Bill Joy’s Why the Future Doesn’t Need Us (Wired, April 1, 2000) is an article
published in the website Wired that talks about our most powerful 21st century
technologies - robotics, genetic engineering, and nanotech - and how they are
threatening to make humans an endangered species. Bill Joy explains the dangers
of this fast progressing development of technology and its capability as well as the
possibility to replace humans in the future. From his elementary days up to the
present timeline, he talks about his encounters with people involved in science and
scientific research, also mentioning about the books he read, giving hard based
evidence to support his claims. Basically, this article was made to warn humans
about our actions that could lead to our inexistence. “Knowledge is good… Can we
doubt that knowledge has become a weapon we wield against ourselves?” a strong
line left by Bill Joy to help us realize that technology brought by our intelligence is a
double edged sword that we use in our lives but may someday turn against us.
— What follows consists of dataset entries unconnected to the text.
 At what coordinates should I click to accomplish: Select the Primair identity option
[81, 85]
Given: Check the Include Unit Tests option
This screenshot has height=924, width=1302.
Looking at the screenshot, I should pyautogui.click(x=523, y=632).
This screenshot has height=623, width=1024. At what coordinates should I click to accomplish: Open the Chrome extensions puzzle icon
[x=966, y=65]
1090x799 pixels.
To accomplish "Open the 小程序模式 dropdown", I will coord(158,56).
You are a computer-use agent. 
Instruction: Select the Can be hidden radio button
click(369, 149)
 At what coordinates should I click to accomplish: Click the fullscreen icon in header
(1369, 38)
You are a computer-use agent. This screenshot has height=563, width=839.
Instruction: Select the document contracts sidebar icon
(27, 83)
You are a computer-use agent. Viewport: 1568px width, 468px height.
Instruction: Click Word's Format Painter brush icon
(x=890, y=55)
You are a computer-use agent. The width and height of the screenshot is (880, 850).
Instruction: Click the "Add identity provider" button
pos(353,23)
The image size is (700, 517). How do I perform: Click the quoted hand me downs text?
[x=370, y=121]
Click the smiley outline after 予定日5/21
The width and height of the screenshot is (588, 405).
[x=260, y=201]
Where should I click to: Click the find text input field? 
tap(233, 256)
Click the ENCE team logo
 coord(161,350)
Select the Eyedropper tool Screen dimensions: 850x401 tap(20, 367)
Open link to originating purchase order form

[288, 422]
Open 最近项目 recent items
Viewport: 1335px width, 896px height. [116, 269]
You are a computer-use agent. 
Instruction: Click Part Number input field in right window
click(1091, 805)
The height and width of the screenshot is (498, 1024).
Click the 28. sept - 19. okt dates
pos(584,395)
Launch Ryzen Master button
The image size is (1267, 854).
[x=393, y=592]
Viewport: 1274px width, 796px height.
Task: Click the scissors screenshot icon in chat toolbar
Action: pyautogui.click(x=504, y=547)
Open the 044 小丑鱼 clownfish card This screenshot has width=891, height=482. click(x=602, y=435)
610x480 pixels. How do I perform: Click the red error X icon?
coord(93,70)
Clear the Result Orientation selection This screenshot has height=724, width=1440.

Not
as a permanent solution, but to alleviate somehow the fear and slow down the
progress, we could slowly stop the future without humans by finding alternatives to
weapons, steering clear from dangers and to participate in the discussions issued in
his writings for our own sake.

I believe that Bill Joy stated facts and possibilities in his article. He mentioned
that we have become too reliant on machines, we have become accustomed to this
life of leisure that through our wits, we produce robots that could work and produce
outcomes more efficiently than humans. I also fear that the day will come where
robots built by our species would surpass our capabilities as humans. In times like
today, we only have artificial intelligence technology, but the day where robots who
could make decisions, who could think for us, exist, would be the day that we will not
be needed anymore. And since man can’t live without nature, but nature can live
without man, poses even the greater threat that in a few years, a century, or an
indefinite time from now, the world would exist only with nature and robots as its new
species.

When Bill Joy said that the future doesn’t need us, he meant that mother
nature would be fine without us. Seeing that technology is developing, we humans
also evolve, but we often forget about other living organisms. They also possess the
capability to adapt from the dangers we humans possess in order to avoid extinction
hence when DDT, a chemical compound developed as an insecticide, was produced
to repel mosquitoes, they developed DDT resistance. When multi-drugs were
induced by mass to counter malaria, they developed multi-drug-resistant genes. And
with people’s misuse of antibiotics, bacteria are now also developing resistance to
this drug, which is very alarming because this could have an adverse effect in the
future.
Failing to understand the consequences of our inventions while we are in the
rapture of discovery and innovation seems to be a common fault of scientists and
technologists, he said, but I don’t think it is inclusive only of our inventors. We
humans should be aware and responsible of our actions and its consequences. The
bombing of Nagasaki and Hirsohima was a historical event that people remember
because many people died and it led to mass destruction. It makes me question, are
our morals and ethics affected by this advancing technology? Is it really necessary
that in order to achieve power, we have to instill fear, we have to destroy, we have to
misuse weapons? Was that really the main purpose for technological advancement?
Not for the good, but to attain power for those in the lesser population of the
hierarchical pyramid? It fears me that our future would have to depend on the elites.
It’s frightening just thinking of the possibility that in the process of developing, in the
process of progress for a highly advanced society, we would lose one thing that
robots don’t have- emotions, that robots may not surpass us, but we would be our
own enemy.

In conclusion, I agree to most of the ideas of Bill Joy in his article and would
recommend this to people who care enough to read about the possibilities of our
future.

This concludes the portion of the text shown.